WORK INSTRUCTION >> Whenever a picture appears, leave it out while repeating all the other data exactly.

PROVIDED ENTRIES START

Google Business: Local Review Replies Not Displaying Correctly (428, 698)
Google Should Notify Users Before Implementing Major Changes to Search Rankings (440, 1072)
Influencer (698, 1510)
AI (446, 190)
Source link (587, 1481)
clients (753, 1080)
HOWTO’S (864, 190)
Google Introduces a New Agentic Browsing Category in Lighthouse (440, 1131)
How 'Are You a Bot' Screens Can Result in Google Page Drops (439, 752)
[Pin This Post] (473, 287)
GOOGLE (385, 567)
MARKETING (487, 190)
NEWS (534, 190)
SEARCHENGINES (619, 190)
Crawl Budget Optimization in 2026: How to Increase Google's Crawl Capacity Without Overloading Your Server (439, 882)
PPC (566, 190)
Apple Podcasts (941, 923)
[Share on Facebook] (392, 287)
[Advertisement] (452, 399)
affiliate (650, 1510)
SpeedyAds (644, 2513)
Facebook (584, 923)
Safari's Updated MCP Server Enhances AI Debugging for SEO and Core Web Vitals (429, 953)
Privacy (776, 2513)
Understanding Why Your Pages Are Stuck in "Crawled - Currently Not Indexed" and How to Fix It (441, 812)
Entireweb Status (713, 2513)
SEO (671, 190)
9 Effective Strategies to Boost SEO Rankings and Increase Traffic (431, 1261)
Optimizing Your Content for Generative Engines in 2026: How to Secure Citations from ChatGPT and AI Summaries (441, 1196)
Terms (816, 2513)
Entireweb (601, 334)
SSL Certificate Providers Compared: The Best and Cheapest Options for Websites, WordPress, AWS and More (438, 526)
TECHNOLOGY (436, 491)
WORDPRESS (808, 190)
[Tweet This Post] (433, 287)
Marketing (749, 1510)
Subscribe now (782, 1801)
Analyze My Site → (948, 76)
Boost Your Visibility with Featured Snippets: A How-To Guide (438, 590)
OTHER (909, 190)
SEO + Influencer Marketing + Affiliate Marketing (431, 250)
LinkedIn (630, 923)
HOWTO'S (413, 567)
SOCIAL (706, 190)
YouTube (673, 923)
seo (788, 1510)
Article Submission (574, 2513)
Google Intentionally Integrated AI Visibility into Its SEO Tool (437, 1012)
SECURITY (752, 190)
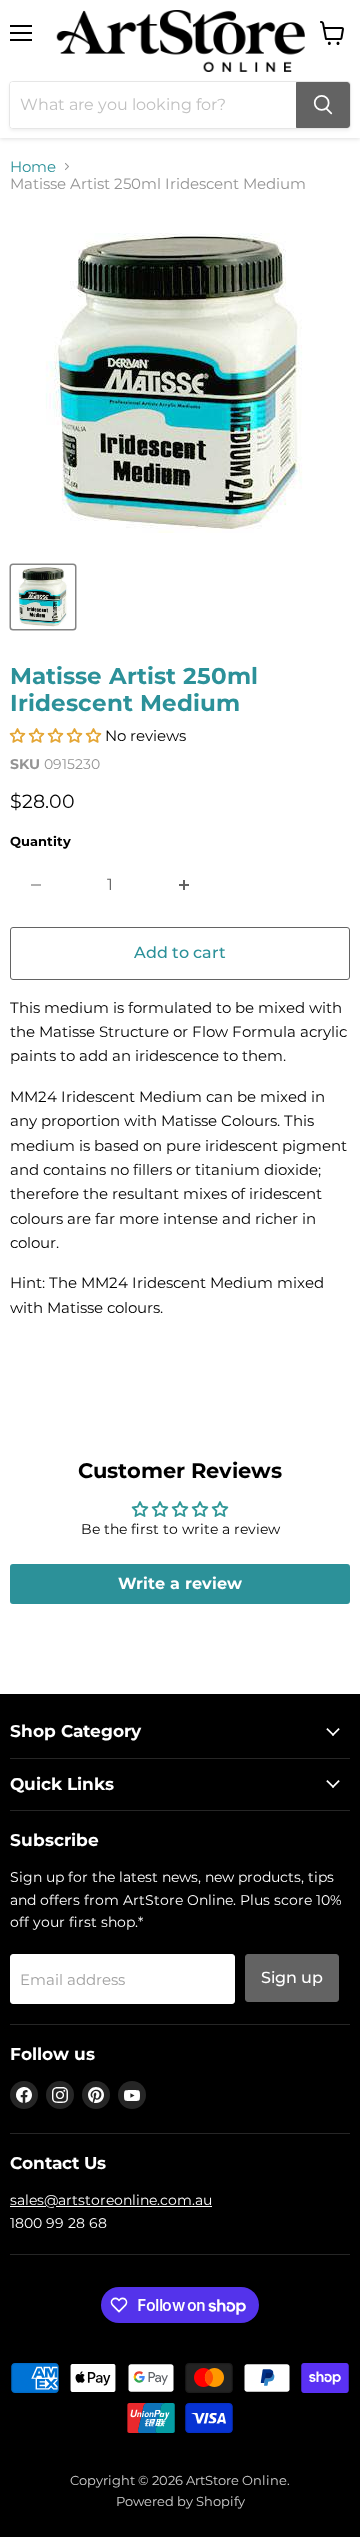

PROVIDED ENTRIES END

FINISHED EXERCISE >>
Google Business: Local Review Replies Not Displaying Correctly (428, 698)
Google Should Notify Users Before Implementing Major Changes to Search Rankings (440, 1072)
Influencer (698, 1510)
AI (446, 190)
Source link (587, 1481)
clients (753, 1080)
HOWTO’S (864, 190)
Google Introduces a New Agentic Browsing Category in Lighthouse (440, 1131)
How 'Are You a Bot' Screens Can Result in Google Page Drops (439, 752)
[Pin This Post] (473, 287)
GOOGLE (385, 567)
MARKETING (487, 190)
NEWS (534, 190)
SEARCHENGINES (619, 190)
Crawl Budget Optimization in 2026: How to Increase Google's Crawl Capacity Without Overloading Your Server (439, 882)
PPC (566, 190)
Apple Podcasts (941, 923)
[Share on Facebook] (392, 287)
[Advertisement] (452, 399)
affiliate (650, 1510)
SpeedyAds (644, 2513)
Facebook (584, 923)
Safari's Updated MCP Server Enhances AI Debugging for SEO and Core Web Vitals (429, 953)
Privacy (776, 2513)
Understanding Why Your Pages Are Stuck in "Crawled - Currently Not Indexed" and How to Fix It (441, 812)
Entireweb Status (713, 2513)
SEO (671, 190)
9 Effective Strategies to Boost SEO Rankings and Increase Traffic (431, 1261)
Optimizing Your Content for Generative Engines in 2026: How to Secure Citations from ChatGPT and AI Summaries (441, 1196)
Terms (816, 2513)
Entireweb (601, 334)
SSL Certificate Providers Compared: The Best and Cheapest Options for Websites, WordPress, AWS and More (438, 526)
TECHNOLOGY (436, 491)
WORDPRESS (808, 190)
[Tweet This Post] (433, 287)
Marketing (749, 1510)
Subscribe now (782, 1801)
Analyze My Site → (948, 76)
Boost Your Visibility with Featured Snippets: A How-To Guide (438, 590)
OTHER (909, 190)
SEO + Influencer Marketing + Affiliate Marketing (431, 250)
LinkedIn (630, 923)
HOWTO'S (413, 567)
SOCIAL (706, 190)
YouTube (673, 923)
seo (788, 1510)
Article Submission (574, 2513)
Google Intentionally Integrated AI Visibility into Its SEO Tool (437, 1012)
SECURITY (752, 190)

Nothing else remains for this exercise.